Ich habe auch schon versucht alle möglichen Kernel Module für PCMCIA zu laden (ich weiß nicht was das für eine PCMCIA karte ist) aber damit ändert sich ncihts. Außerdem denke ich das dies nicht nötig ist, da ja direkt nach dem booten mit "ifconfig eth0" die karte da ist...

nun ja, könnt ihr mir helfen?

mfg!"

dfrkp

----------

## NightDragon

Welche LiveCD hast du verwendet? (Also die Version/Snapshot)

----------

## dfrkp

livecd-i686-installer-2007.0.iso

der laptop ist auch ein i686, das passt also...

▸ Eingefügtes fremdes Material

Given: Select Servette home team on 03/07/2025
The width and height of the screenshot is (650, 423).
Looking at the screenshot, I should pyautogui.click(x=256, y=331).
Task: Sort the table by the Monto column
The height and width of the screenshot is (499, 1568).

ich weiß ja nciht, ist die 2008 beta schon so weit das ich sie einsetzen könnte?  (bei ubuntu hab ich gute erfahrungen mit der beta gemacht  :Wink:  das muss aber nix heißen  :Very Happy:  )

der laptop ist nich unbedingt ein produktiv system, also wenns probleme geben sollte ist es kein so großes drama (sonst würde ich mich auch nciht an gentoo ran trauen  :Wink:  )

also beta versuchen?

mfg!"

dfrkp

----------

## dfrkp

ich habe jetzt einen sehr unkonventionellen weg gewählt  :Very Happy: 

ich installeire mein wunsch gentoo (2007) von der gentoo 2008 live cd  :Wink:  es ist zwar nciht logisch aber es geht  :Very Happy: 

ich hoffe nur dass das endsystem meine netzwerkkarte erkennt, sonst muss ich nochmal neu anfangen mit dem 2008er stage ... 

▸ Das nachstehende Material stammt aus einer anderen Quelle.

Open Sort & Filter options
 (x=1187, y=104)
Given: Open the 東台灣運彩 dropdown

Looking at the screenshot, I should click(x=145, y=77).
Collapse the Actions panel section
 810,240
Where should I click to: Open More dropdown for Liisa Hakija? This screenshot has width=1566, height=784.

nun ja ich mach mcih mal an die distcc konfiguration

mfg!"

dfrkp

----------

## schachti

Das Beta bezieht sich lediglich auf die Live CD, nicht auf die Pakete, die installiert werden. Gentoo ist eine versionslose Distribution, die Stage 3 Archive stellen lediglich einen Schnappschuß des aktuellen Entwicklungsstandes dar. Sobald Du das System zum ersten Mal updatest, wird es auf den aktuellsten Stand gebracht - egal, ob Du mit einer 2005.x oder einer 2008.x CD installierst.

----------